Lisboa foi uma batalha naval cordial
Fonte:dn.pt
O DIA EM QUE O DN CONTOU: A ano e meio do começo da II Guerra Mundial, no virar de janeiro para fevereiro de 1938, Lisboa parecia sofrer de esquizofrenia. Um dia, no Terreiro do Paço tocava uma banda nazi e, dias depois, tocava a banda de couraçados ingleses. Na Avenida da Liberdade desfilavam falangistas espanhóis e marinheiros da Navy. E o DN trazia para a capa um garoto da Mocidade Portuguesa, fazendo a saudação fascista, saudando os “velhos aliados”, navios britânicos…
A
bordo do cruzador Deutschland, com a bandeira nazi e a Cruz de Ferro
tremulando, a banda alemã tocou God Save the King quando a Armada
inglesa fundeou no Tejo. Chegados no sábado, 29 de janeiro, os alemães
esperaram pelos ingleses e partiram no mesmo dia, 4 de fevereiro. No
último dia de estada, o ministro português da Marinha Ortins de
Betencourt ofereceu um jantar, juntando à mesma mesa os almirantes Roger
Backhouse, inglês, e Wilhelm Marshall, alemão. As bandas dos cruzadores
Deutschland e Nelson também tocaram no Terreiro do Paço, mas só o
navio-almirante britânico recebeu a visita do presidente Carmona.
Logo
no dia em que atracam em Lisboa os comandos das “frotas amigas” são
recebidos no Palácio de Belém pelo presidente português. Mas só o
inglês, o almirante Roger Backhouse, viu retribuída a visita. O general
Óscar Fragoso Carmona (na foto, à direita), vestiu a farda de gala para
subir ao cruzador Nelson e ser recebido pelo comandante da frota
britânica (na foto, Backhouse, ao centro e, à esquerda, o embaixador
britânico Walford Selby). Um ano e meio depois, Carmona estará em viagem
marítima, vindo de Moçambique, e só chega a Lisboa dez dias depois do
começo da II Guerra Mundial.
O Deutschland, comandado pelo almirante Wilhelm Marshall, atraca na Rocha Conde de Óbidos e dois submarinos U-33 e U-36 vão para o cais de Alcântara. Logo nesse dia, o almirante alemão é recebido em Belém pelo presidente Óscar Carmona. Por terra chegam os falangistas galegos, comandados pelo braço direito de Franco na Galiza, Jesús Suevos, natural da mesma terra do caudillo, El Ferrol. Suevos fará carreira no novo regime, será presidente do Atlético de Madrid e da RTVE, televisão espanhola. Entretanto, passeia-se fardado, cinturão largo, botas e braço estendido de cada vez que a ocasião se proporciona – como se verá nos encontros com os seus camaradas portugueses. Aos galegos juntam-se os falangistas e flechas (jovens franquistas) que vêm de Badajoz. Não são militantes quaisquer, são dos mais aguerridos, tinham protagonizado, ano e meio antes, um dos episódios mais sangrentos da guerra civil: as matanças, na praça de touros, de adversários republicanos. Chegaram de comboio e à estação veio acolhê-los um capitão que, vinte anos depois, em 1958, reunirá multidões em Lisboa e por todo o País, mas que serão de outro bordo: Humberto Delgado.
O
capitão Humberto Delgado participou na manifestação dos falangistas
espanhóis em Lisboa. Ao contrário do ministro do Comércio português
Costa Leite Lumbrales, que faz a saudação fascista, Delgado faz
continência.
No
dia 31, às 15.00, a banda do couraçado Deutschland deu um concerto na
praça lisboeta (foto esq.). Ao lado da bandeira portuguesa, a nazi. Dois
dias depois dos alemães, à mesma hora e no mesmo local, a banda da
Armada britânica tocou também para os lisboetas (foto dir.)

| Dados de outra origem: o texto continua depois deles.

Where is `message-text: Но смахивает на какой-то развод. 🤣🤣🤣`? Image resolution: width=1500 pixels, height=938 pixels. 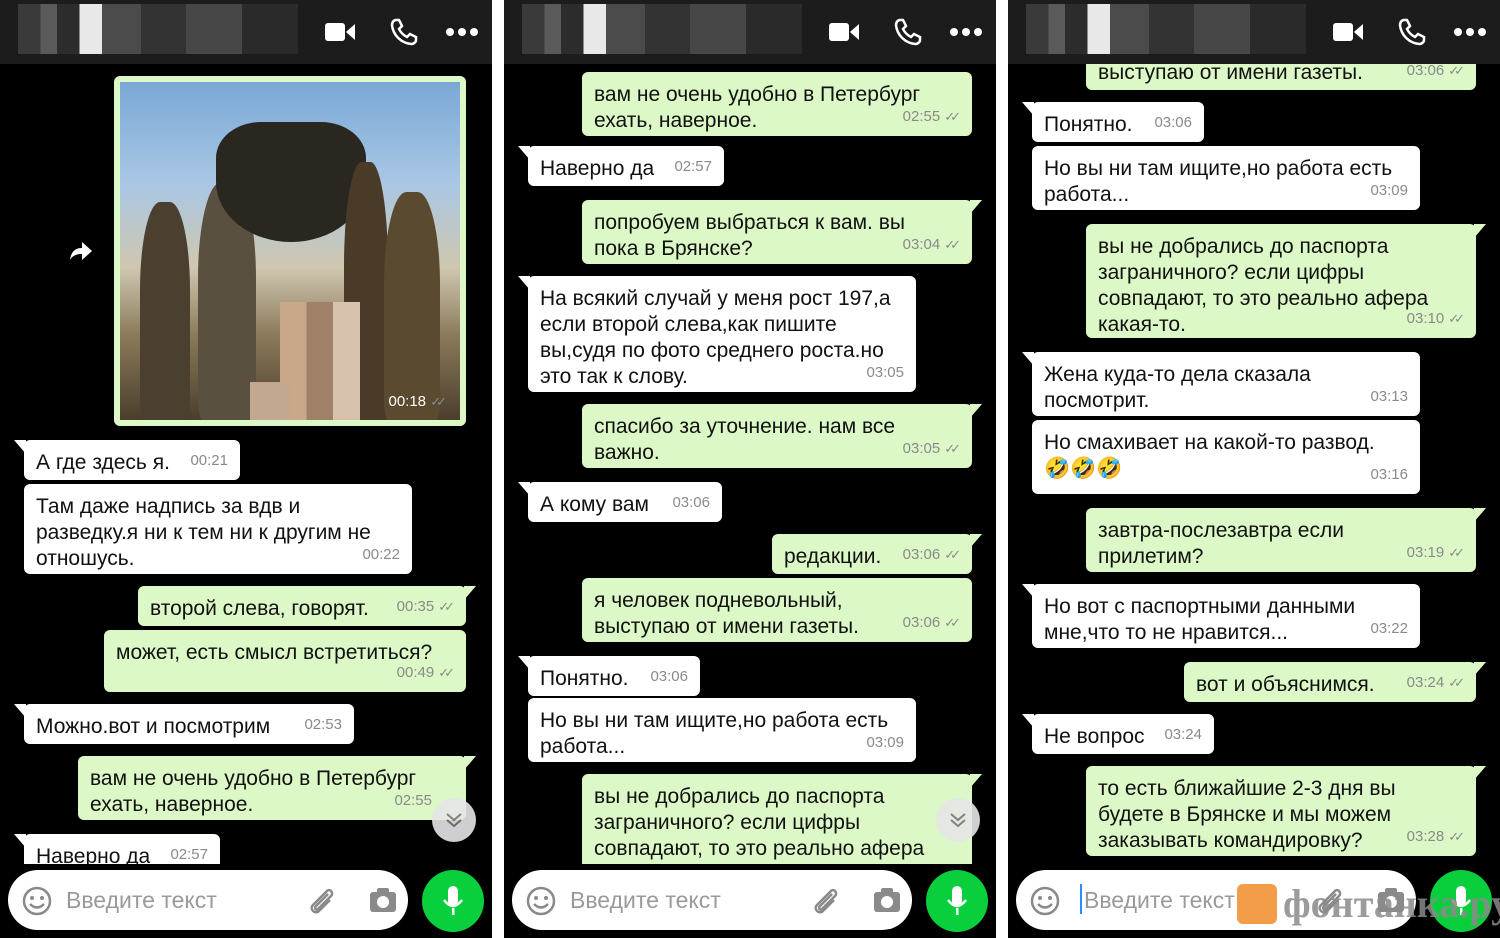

A banda dos couraçados britânicos também dá um concerto no Terreiro do Paço e os militares ingleses desfilam frente ao monumento aos mortos da Guerra. O ministro da Marinha Ortins de Bettencourt dá um jantar no Hotel Aviz ao comando das duas frotas: senta o almirante inglês à direita e o almirante alemão à esquerda. A partir do ano seguinte, o hotel destes encontros germano-britânicos, em Lisboa, será o Avenida e entre espiões. Os militares de ambos os lados já não se encontravam à mesa.